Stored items

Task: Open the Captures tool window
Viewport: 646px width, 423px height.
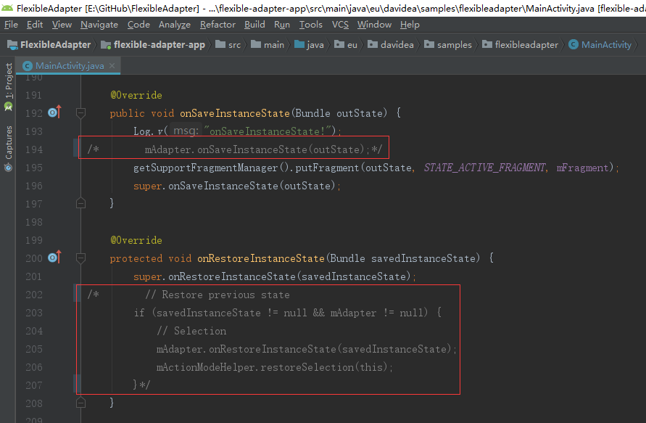Action: click(x=8, y=149)
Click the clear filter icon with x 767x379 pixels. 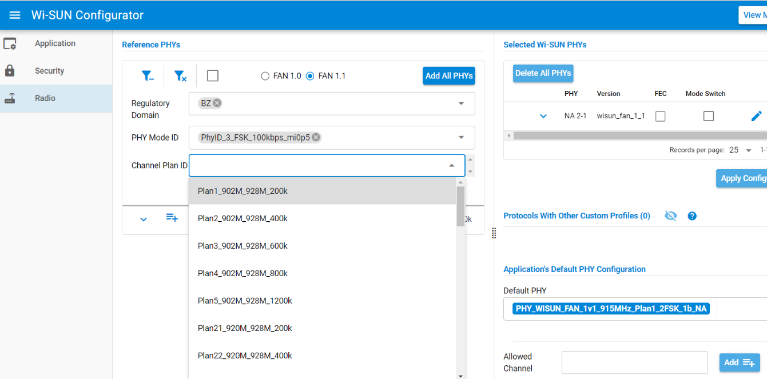[180, 76]
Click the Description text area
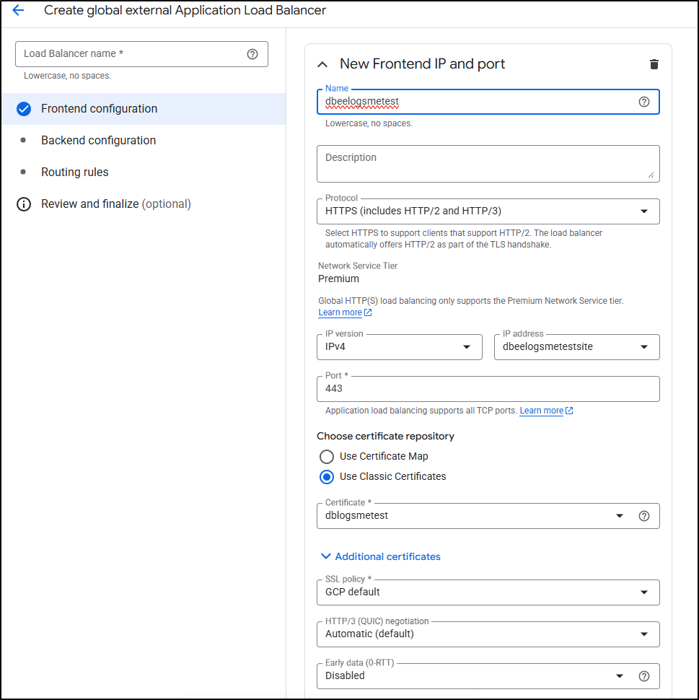This screenshot has height=700, width=699. pyautogui.click(x=488, y=164)
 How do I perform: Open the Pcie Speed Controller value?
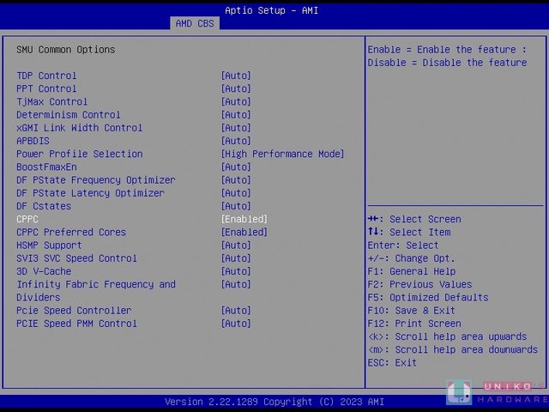click(236, 311)
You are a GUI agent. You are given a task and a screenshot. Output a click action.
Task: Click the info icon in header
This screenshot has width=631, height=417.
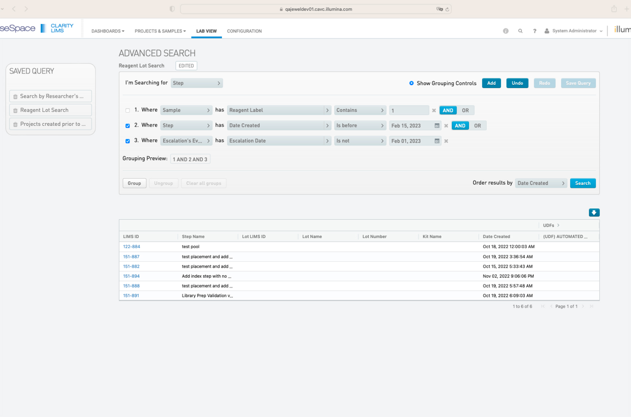[x=505, y=31]
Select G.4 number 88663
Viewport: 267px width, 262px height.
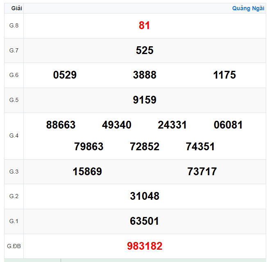click(x=61, y=125)
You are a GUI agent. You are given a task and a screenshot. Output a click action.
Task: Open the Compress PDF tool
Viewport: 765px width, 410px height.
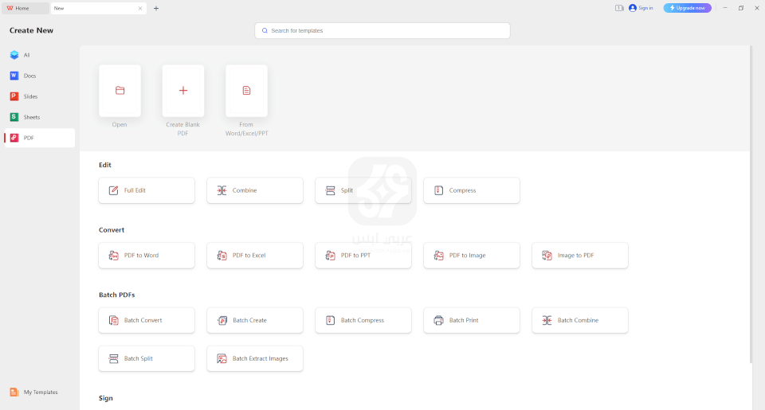pos(472,190)
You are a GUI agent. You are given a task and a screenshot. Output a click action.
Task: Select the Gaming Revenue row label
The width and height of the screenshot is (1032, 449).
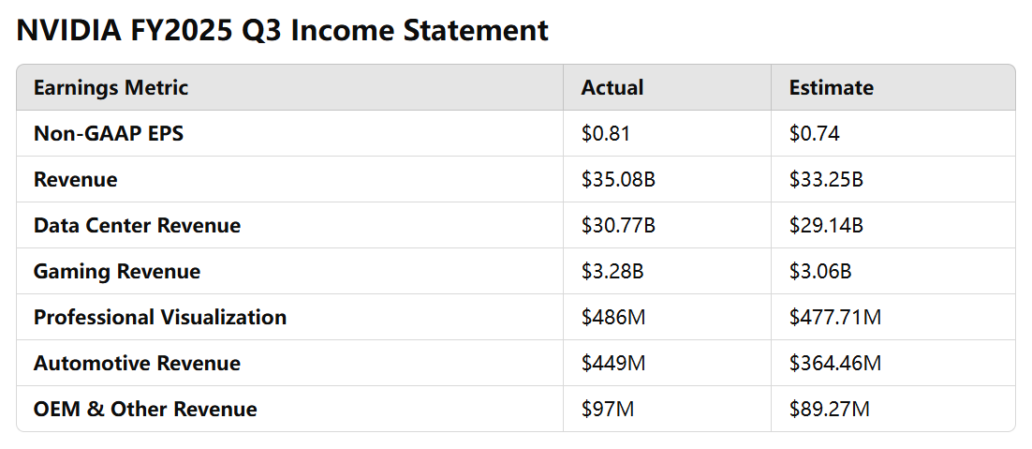pyautogui.click(x=116, y=272)
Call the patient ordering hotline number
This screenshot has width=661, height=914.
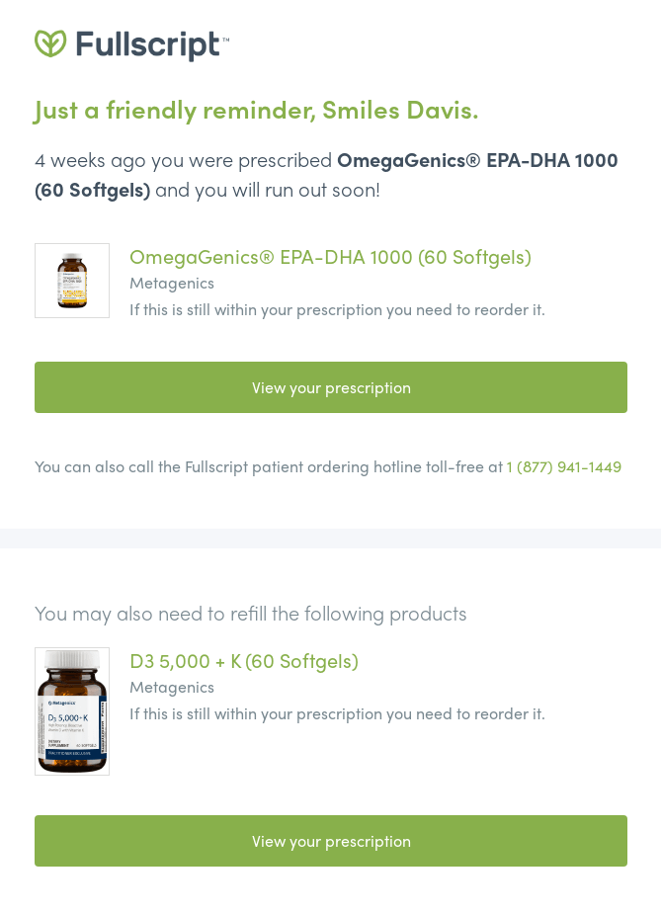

§ **Exercise**
From the line with "Viewport: 267px width, 262px height." to the final line of the entries above, reproduce each line exactly and nothing else; the pictures stay out.

§ **Solution to the exercise**
Viewport: 267px width, 262px height.
click(x=61, y=125)
You are a GUI agent. You are given a task and a screenshot. Output a click action.
Task: Open the Compress PDF tool
Viewport: 765px width, 410px height.
pos(472,190)
You are a GUI agent. You are given a task and a screenshot. Output a click action.
Task: Select the Gaming Revenue row label
The width and height of the screenshot is (1032, 449).
pyautogui.click(x=116, y=272)
Call the patient ordering hotline number
This screenshot has width=661, height=914.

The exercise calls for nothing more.